-- Opening Marker --

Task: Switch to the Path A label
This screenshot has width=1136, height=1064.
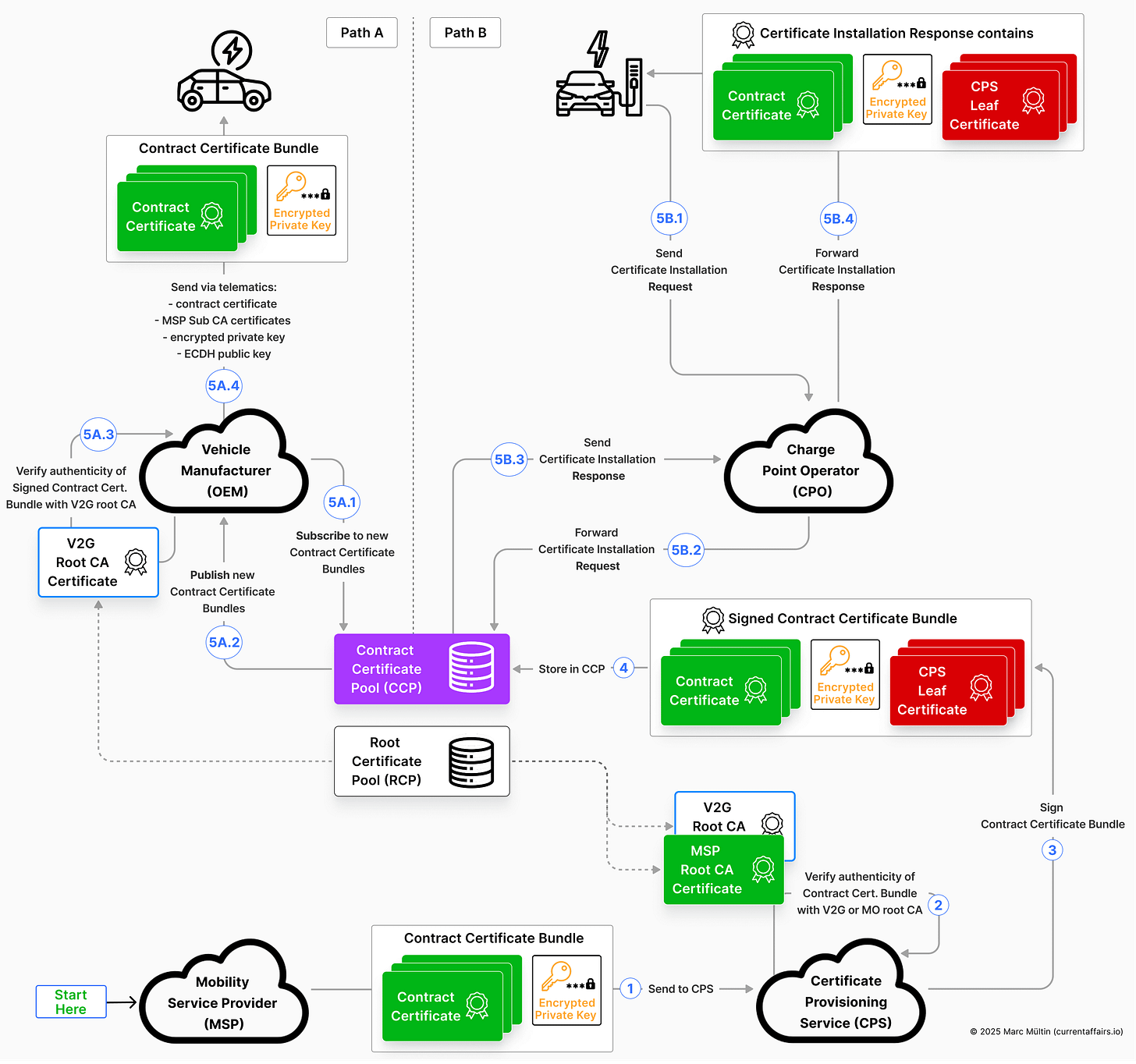Action: (x=361, y=33)
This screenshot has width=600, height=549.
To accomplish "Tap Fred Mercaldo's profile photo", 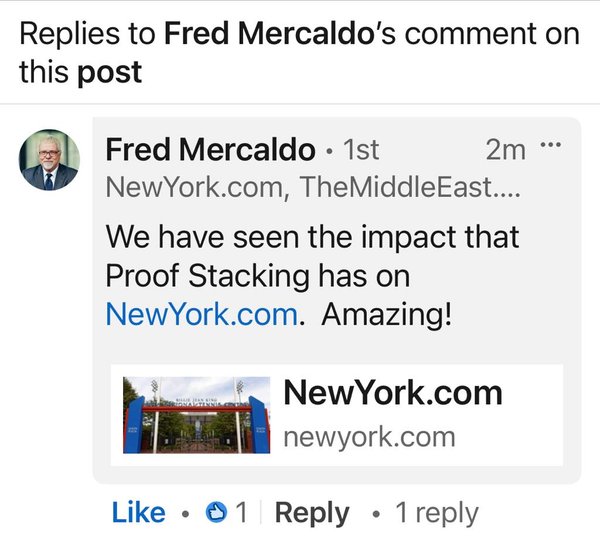I will point(50,160).
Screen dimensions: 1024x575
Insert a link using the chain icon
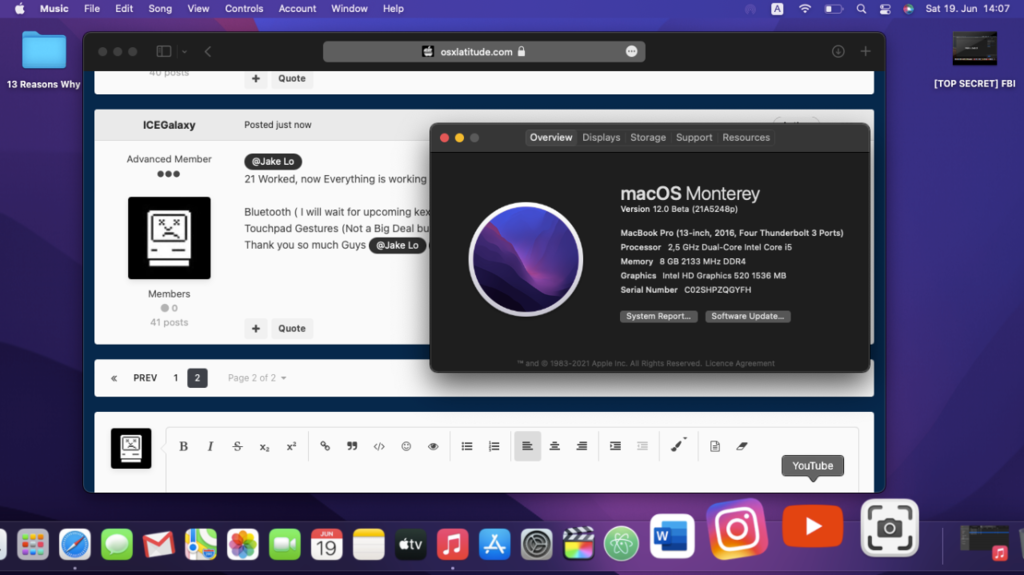(325, 446)
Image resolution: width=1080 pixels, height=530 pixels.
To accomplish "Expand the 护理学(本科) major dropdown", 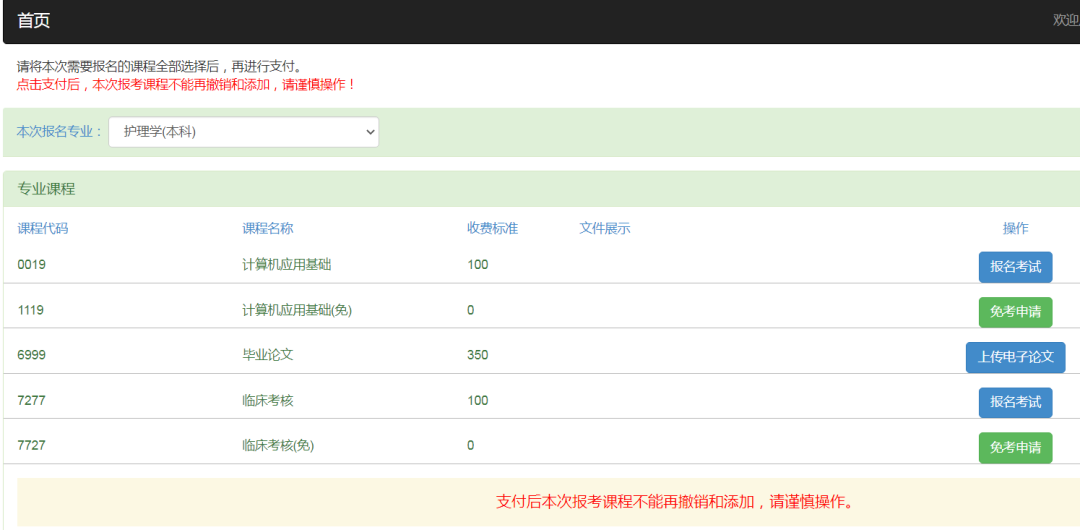I will click(x=243, y=132).
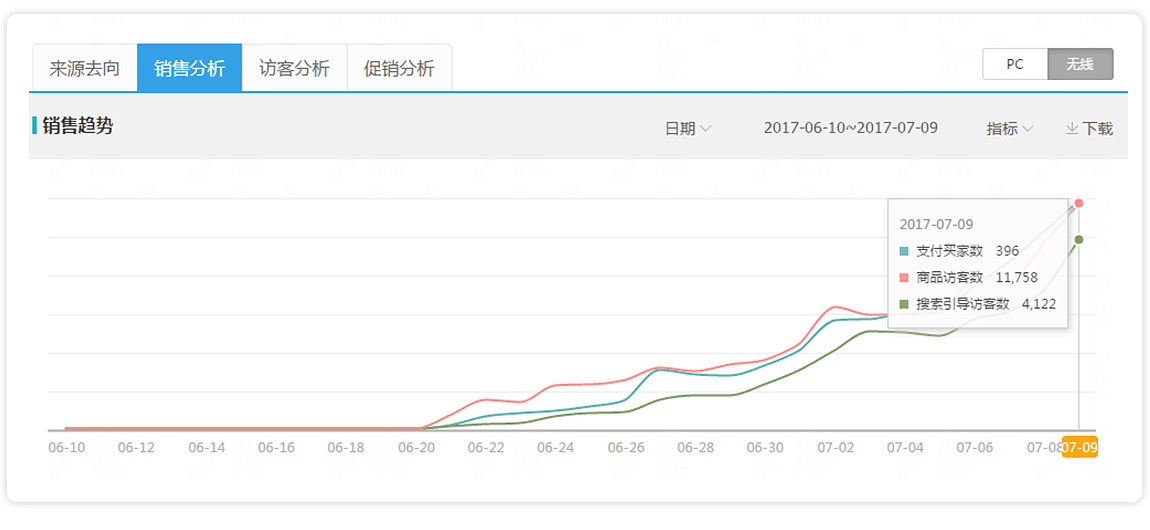Open the 来源去向 tab
The width and height of the screenshot is (1150, 530).
pos(84,69)
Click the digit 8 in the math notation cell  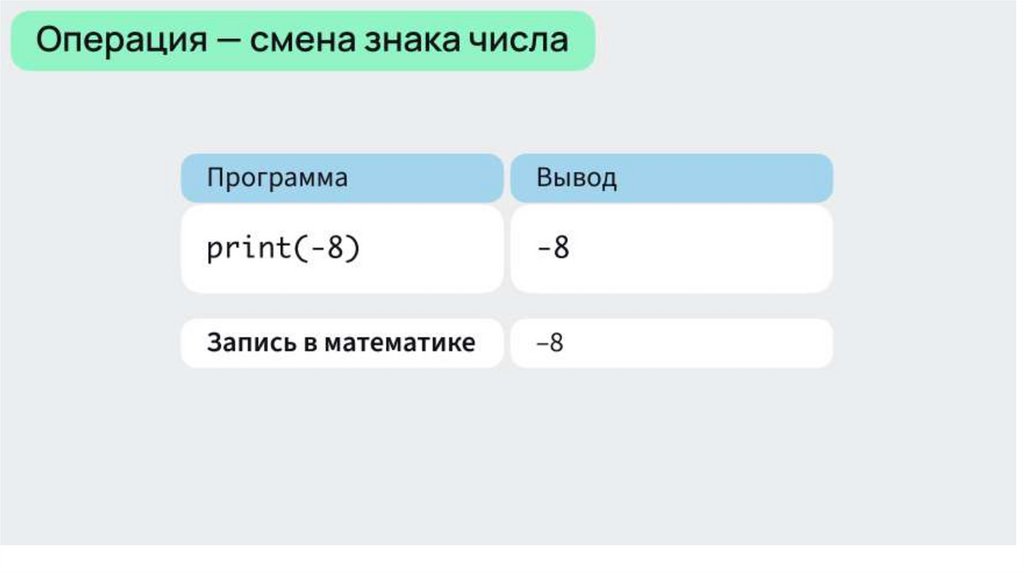(556, 343)
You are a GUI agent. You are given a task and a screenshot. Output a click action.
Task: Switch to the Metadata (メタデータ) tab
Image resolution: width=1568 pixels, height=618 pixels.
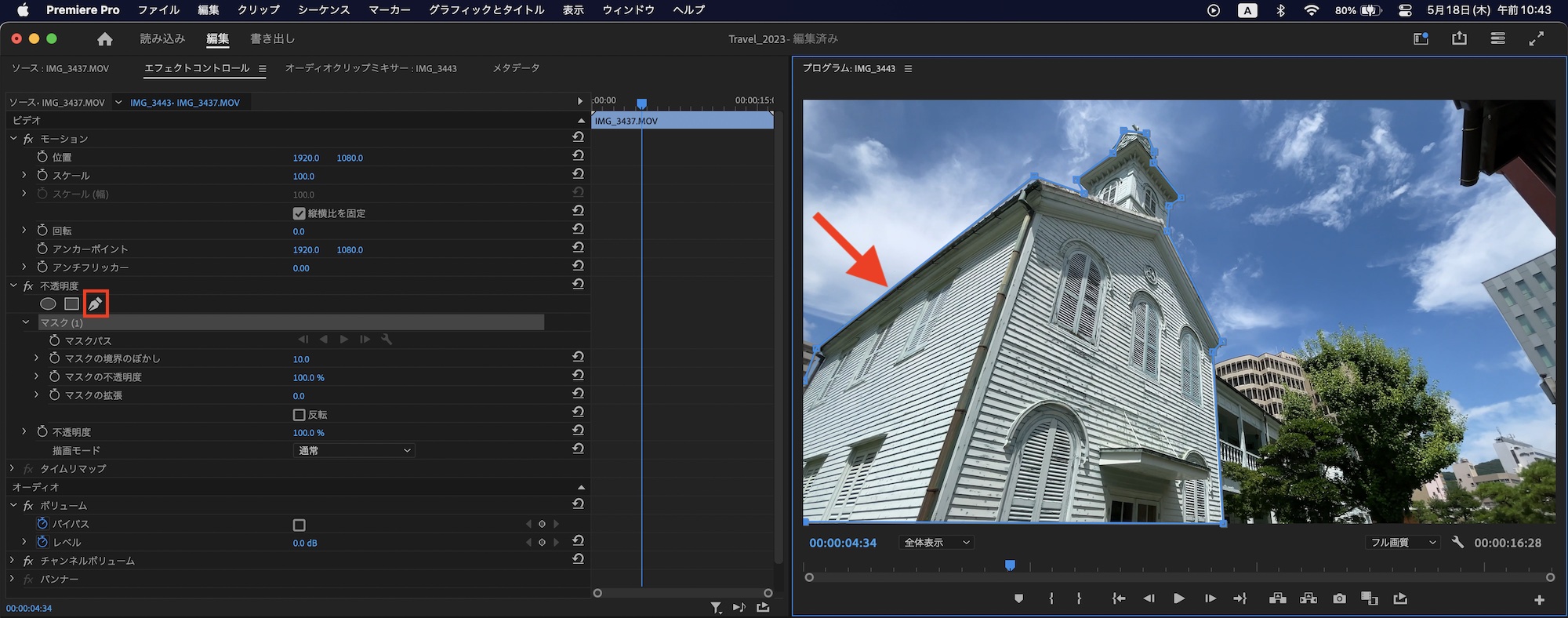coord(516,68)
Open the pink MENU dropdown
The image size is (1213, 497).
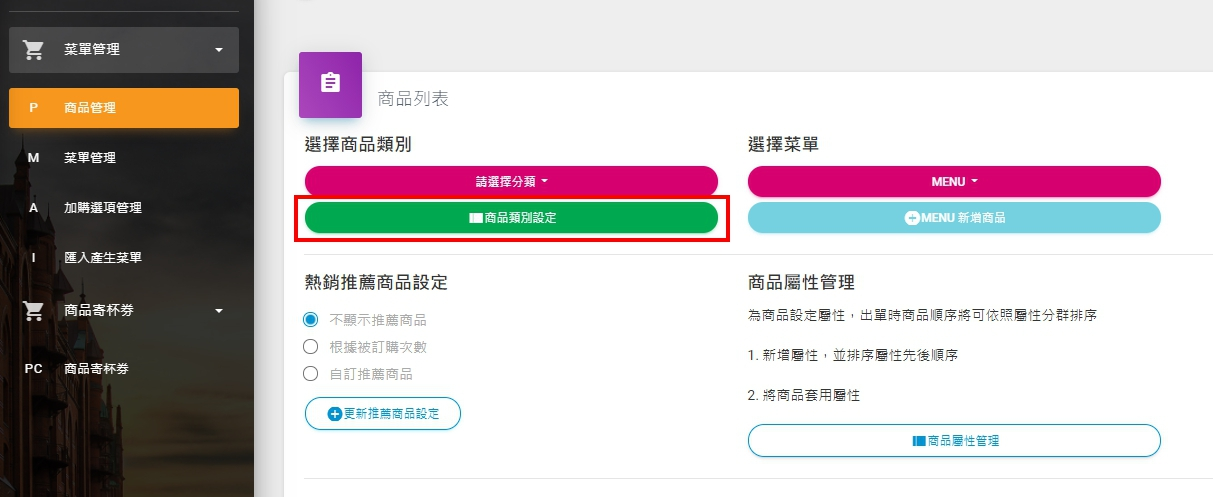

-- Closing Marker --

Task to carry out:
Your output should be only the lines from the line with "You are a GUI" through the end of the data, exactly as they stand, and no pictures.

Reply:
You are a GUI agent. You are given a task and a screenshot. Output a click action.
Task: Switch to the Metadata (メタデータ) tab
Image resolution: width=1568 pixels, height=618 pixels.
coord(516,68)
Open the pink MENU dropdown
The image size is (1213, 497).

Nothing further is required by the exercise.